My Bosch 5" ROS has recently become very hard to handle. I have had it for
a few years now and have always found it to be quite easy to handle and yet
powerful. However, lately I have barely been able to keep it on the work
surface. I can see that it moves in both the circular as well as random
motions still. I took the pad off to see what I could and found that there
is a rubber ring that rides against the back of the sanding pad to direct
the airflow for the dust collection through the proper ports. I found that
the ring was caked with paint residue. Not thinking that this was relevant,
I cleaned the residue off anyway before I put it back together. It was much
more manageable, for a while. It went back to its difficult behavior fairly
quickly. I took it apart again and found that the ring was again covered
with paint residue, (BTW I was trying to sand out some primer). I cleaned
it again and it ran better. I do not understand why the paint residue would
cause it to behave the way that it does. Has anyone had the strange
problem?

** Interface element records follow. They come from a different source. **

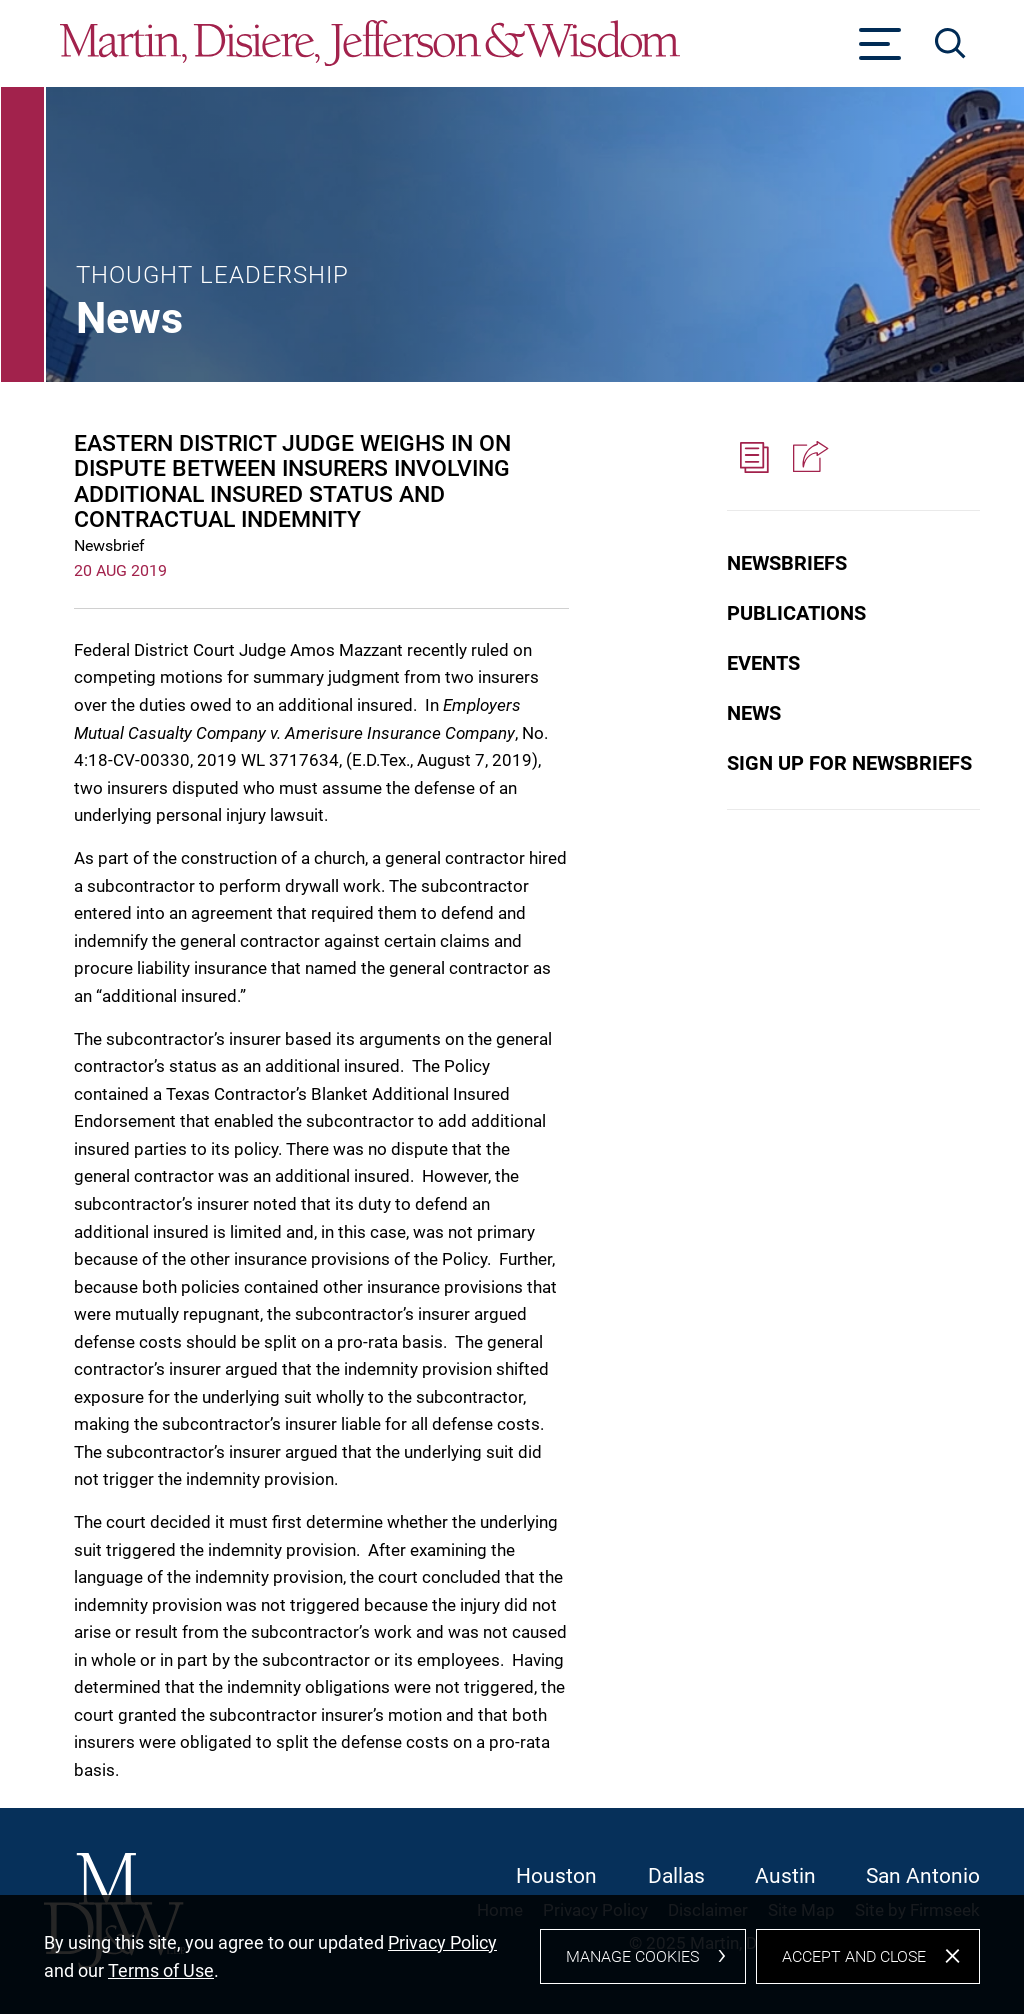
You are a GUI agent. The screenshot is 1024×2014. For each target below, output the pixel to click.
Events (763, 663)
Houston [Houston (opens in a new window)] (556, 1876)
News (754, 713)
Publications (796, 613)
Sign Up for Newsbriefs (849, 763)
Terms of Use (161, 1979)
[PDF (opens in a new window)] (754, 458)
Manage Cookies (632, 1965)
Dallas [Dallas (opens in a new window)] (676, 1876)
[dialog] (512, 1960)
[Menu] (880, 50)
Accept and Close (854, 1965)
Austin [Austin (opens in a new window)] (785, 1876)
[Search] (950, 43)
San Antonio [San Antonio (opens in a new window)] (923, 1876)
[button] (808, 458)
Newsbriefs (787, 563)
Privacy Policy (442, 1951)
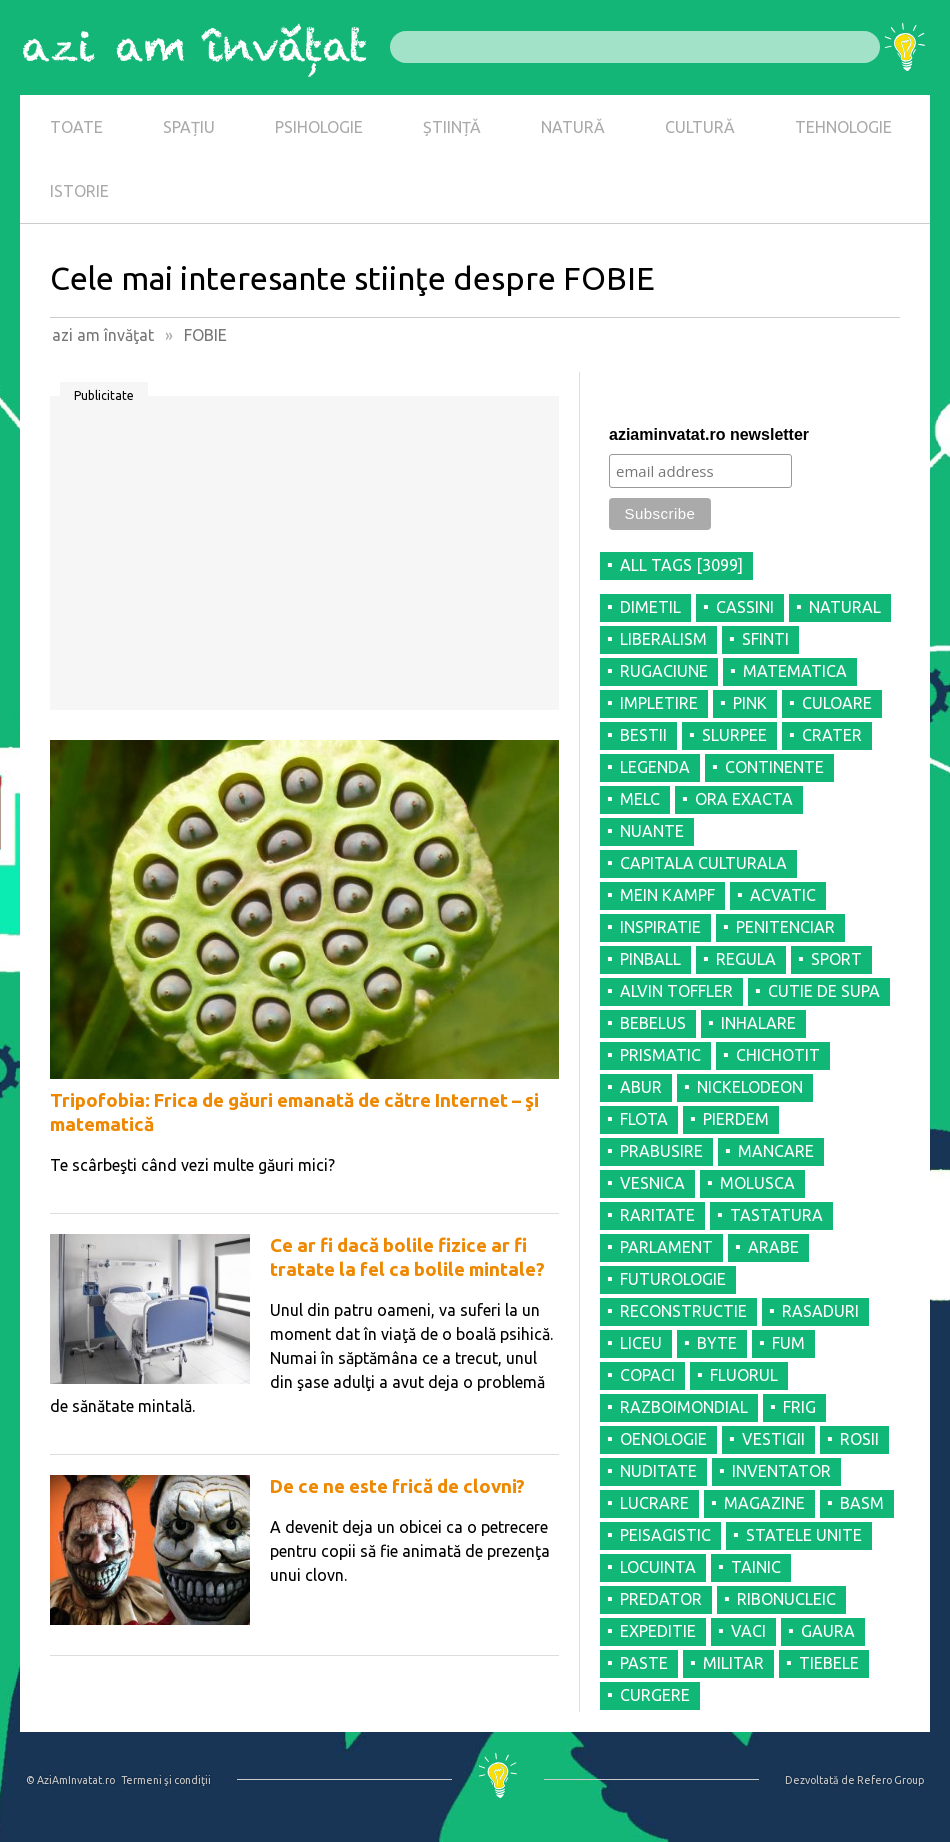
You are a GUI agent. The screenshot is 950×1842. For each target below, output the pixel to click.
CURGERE (655, 1695)
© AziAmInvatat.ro (70, 1780)
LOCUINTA (658, 1567)
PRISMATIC (660, 1055)
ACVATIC (783, 895)
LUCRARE (654, 1503)
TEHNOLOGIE (843, 127)
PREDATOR (661, 1599)
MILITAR (733, 1663)
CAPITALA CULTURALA (703, 863)
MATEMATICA (795, 671)
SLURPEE (734, 735)
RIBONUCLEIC (786, 1599)
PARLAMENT (666, 1247)
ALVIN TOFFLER (676, 991)
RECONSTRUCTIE (683, 1311)
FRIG (799, 1407)
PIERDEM (736, 1119)
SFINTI (765, 639)
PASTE (644, 1663)
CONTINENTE (774, 767)
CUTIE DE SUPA (824, 991)
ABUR (641, 1087)
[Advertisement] (304, 560)
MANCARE (776, 1151)
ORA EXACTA (744, 799)
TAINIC (756, 1567)
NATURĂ (573, 127)
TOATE (76, 127)
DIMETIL (650, 607)
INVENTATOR (781, 1471)
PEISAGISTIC (665, 1535)
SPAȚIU (189, 127)
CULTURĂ (700, 127)
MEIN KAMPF (667, 895)
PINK (750, 703)
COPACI (647, 1375)
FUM (788, 1343)
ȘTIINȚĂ (452, 127)
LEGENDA (655, 767)
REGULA (746, 959)
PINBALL (650, 959)
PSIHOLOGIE (319, 127)
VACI (748, 1631)
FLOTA (644, 1119)
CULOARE (837, 703)
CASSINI (745, 607)
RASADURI (820, 1311)
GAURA (828, 1631)
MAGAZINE (764, 1503)
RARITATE (657, 1215)
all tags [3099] (681, 565)
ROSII (859, 1439)
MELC (640, 799)
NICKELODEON (750, 1087)
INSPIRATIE (660, 927)
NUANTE (652, 831)
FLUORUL (744, 1375)
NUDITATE (658, 1471)
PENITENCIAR (785, 927)
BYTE (717, 1343)
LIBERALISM (663, 639)
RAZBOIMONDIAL (684, 1407)
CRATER (832, 735)
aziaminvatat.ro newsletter (709, 434)
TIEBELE (829, 1663)
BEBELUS (653, 1023)
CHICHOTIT (778, 1055)
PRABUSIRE (661, 1151)
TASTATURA (776, 1215)
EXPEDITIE (658, 1631)
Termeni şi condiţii (166, 1780)
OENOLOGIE (663, 1439)
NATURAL (845, 607)
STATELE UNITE (804, 1535)
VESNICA (652, 1183)
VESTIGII (773, 1439)
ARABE (773, 1247)
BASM (862, 1503)
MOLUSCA (757, 1183)
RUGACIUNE (664, 671)
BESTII (643, 735)
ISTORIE (79, 191)
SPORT (836, 959)
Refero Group (890, 1780)
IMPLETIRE (659, 703)
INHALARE (758, 1023)
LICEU (641, 1343)
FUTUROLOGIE (673, 1279)
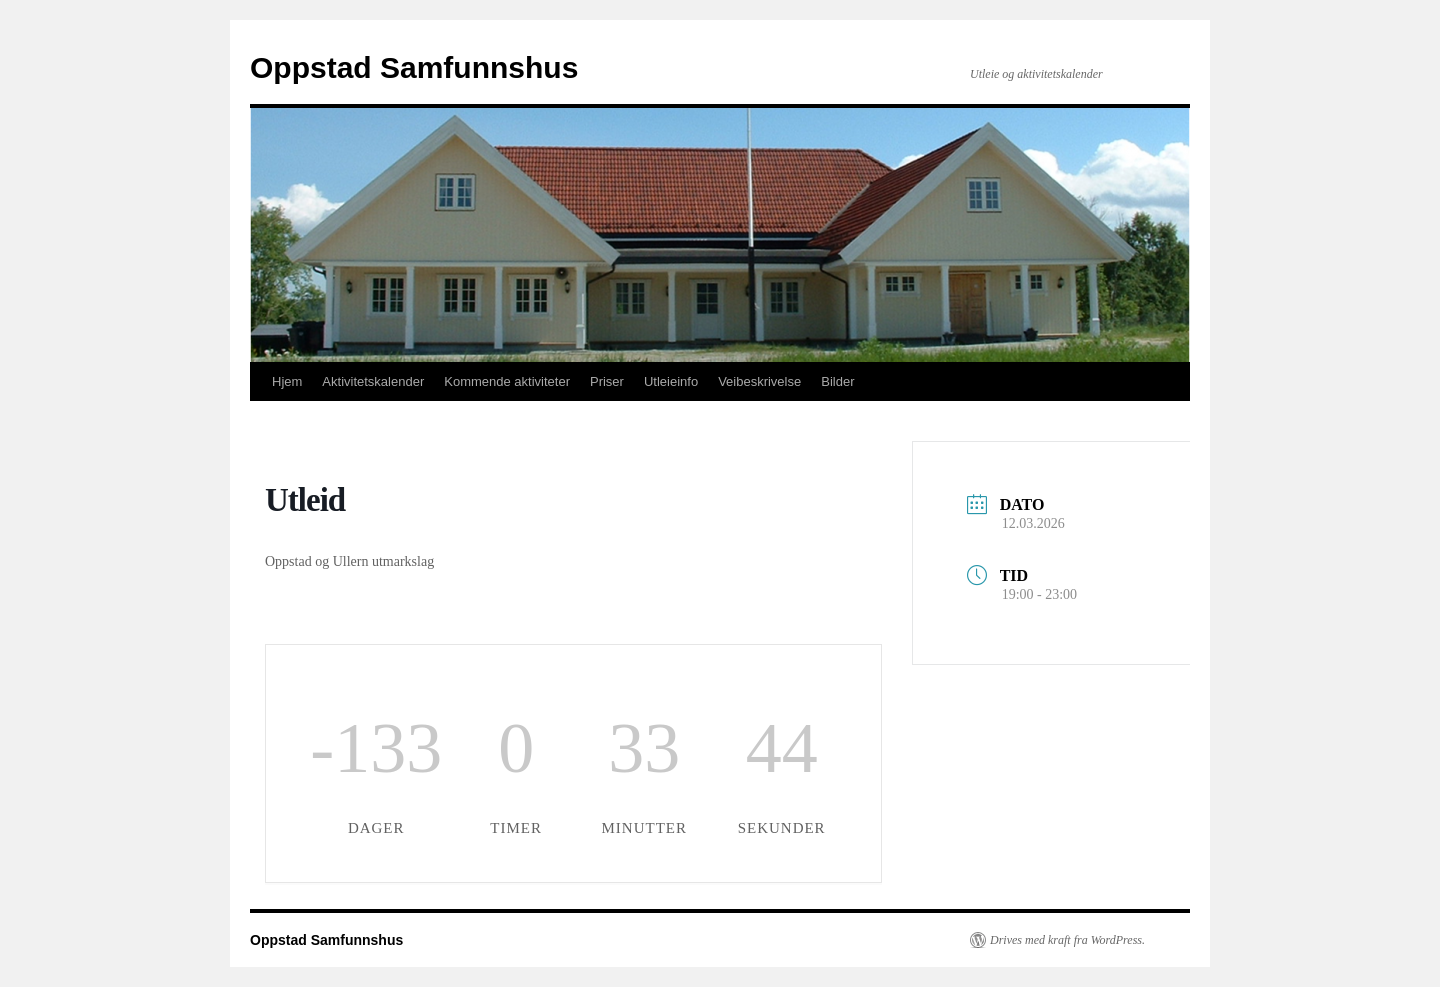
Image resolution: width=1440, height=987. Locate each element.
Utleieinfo (671, 381)
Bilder (837, 381)
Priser (607, 381)
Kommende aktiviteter (507, 381)
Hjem (287, 381)
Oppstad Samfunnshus (414, 67)
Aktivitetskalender (373, 381)
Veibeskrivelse (759, 381)
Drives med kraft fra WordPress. (1067, 940)
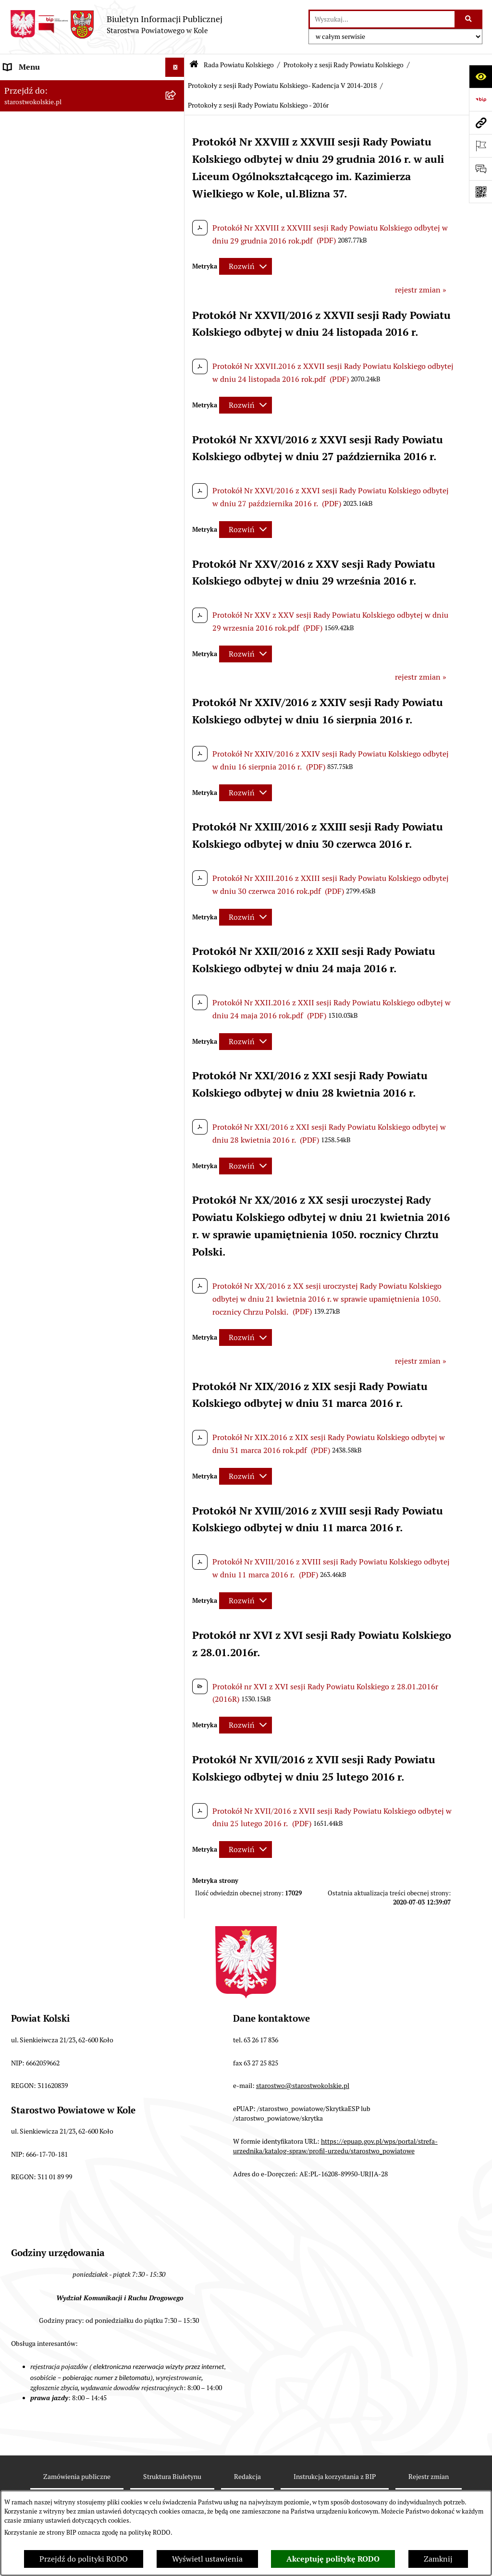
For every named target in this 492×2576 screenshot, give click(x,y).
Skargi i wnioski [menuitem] (31, 1136)
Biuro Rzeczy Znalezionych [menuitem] (50, 1243)
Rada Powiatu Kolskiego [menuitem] (45, 213)
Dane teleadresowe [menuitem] (36, 125)
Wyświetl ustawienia (207, 2559)
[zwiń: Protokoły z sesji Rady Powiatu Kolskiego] (177, 499)
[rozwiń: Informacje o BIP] (177, 1320)
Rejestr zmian (428, 2476)
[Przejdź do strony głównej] (116, 24)
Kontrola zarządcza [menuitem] (36, 1224)
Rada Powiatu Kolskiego (239, 65)
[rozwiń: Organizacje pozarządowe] (177, 909)
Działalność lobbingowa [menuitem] (45, 1301)
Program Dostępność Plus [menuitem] (48, 1282)
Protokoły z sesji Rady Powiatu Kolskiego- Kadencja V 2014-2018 (282, 85)
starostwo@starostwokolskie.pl (302, 2085)
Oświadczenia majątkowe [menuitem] (47, 1078)
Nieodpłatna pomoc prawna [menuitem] (51, 1116)
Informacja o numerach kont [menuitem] (52, 871)
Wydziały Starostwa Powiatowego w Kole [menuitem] (74, 997)
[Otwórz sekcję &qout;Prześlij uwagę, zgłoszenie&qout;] (480, 168)
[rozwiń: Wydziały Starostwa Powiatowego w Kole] (177, 997)
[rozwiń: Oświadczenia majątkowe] (177, 1078)
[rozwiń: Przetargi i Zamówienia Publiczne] (177, 890)
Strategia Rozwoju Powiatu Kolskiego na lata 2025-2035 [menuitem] (80, 169)
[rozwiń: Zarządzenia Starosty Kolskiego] (177, 1097)
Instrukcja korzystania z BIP (335, 2476)
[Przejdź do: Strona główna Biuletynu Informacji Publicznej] (193, 65)
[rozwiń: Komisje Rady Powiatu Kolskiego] (177, 636)
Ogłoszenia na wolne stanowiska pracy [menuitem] (70, 1059)
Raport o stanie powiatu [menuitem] (45, 928)
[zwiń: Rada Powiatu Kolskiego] (177, 213)
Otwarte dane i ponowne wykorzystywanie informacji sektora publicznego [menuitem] (77, 1180)
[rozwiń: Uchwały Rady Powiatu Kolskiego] (177, 400)
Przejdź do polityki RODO (83, 2559)
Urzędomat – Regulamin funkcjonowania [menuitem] (74, 978)
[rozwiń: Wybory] (177, 194)
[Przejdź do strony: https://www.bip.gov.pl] (480, 99)
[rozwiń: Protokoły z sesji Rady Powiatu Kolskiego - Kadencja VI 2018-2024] (177, 573)
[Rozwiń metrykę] (245, 266)
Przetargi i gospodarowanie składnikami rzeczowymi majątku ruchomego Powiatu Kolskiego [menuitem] (74, 1028)
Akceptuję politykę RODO (333, 2559)
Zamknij (438, 2559)
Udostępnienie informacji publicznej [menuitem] (67, 1155)
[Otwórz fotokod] (480, 191)
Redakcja (247, 2476)
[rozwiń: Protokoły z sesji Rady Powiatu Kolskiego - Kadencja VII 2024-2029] (177, 536)
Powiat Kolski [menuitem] (27, 144)
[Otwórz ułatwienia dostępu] (480, 76)
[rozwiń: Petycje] (177, 1205)
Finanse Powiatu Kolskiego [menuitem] (50, 851)
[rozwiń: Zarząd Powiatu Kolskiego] (177, 832)
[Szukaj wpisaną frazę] (469, 19)
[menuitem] (92, 244)
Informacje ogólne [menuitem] (35, 86)
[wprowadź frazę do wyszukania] (382, 19)
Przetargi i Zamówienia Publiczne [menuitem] (62, 890)
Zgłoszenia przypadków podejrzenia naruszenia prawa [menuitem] (65, 1364)
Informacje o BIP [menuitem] (33, 1320)
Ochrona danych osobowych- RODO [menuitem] (65, 1262)
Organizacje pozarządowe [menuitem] (48, 909)
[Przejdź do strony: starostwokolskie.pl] (480, 122)
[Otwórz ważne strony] (480, 145)
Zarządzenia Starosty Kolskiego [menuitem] (57, 1097)
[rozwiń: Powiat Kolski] (177, 144)
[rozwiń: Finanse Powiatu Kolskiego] (177, 851)
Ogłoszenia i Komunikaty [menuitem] (47, 105)
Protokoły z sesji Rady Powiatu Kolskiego (343, 65)
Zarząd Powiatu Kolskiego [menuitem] (48, 832)
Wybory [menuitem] (17, 194)
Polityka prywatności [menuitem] (40, 1339)
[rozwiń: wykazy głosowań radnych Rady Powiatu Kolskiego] (177, 363)
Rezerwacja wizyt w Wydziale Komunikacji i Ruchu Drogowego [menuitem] (78, 953)
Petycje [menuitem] (16, 1205)
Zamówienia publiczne (77, 2476)
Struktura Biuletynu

I was thinking about putting a very light coat of silicone spray
on the ring to see if that would prevent the paint from sticking to it.
Does anyone have any better ideas?

SteveP.



Like Ed mentioned, I remember reading a tool review in one of the
mags lately that talked about the brake pad wearing out. The brake
pad acts as a "buffer" to keep the pad from starting right out on the
random orbits to allow you to work your piece. If that is worn out it
will act or orbit strange. You should look at your owners manual to
see if the ring you mention is the brake pad and look to replace that.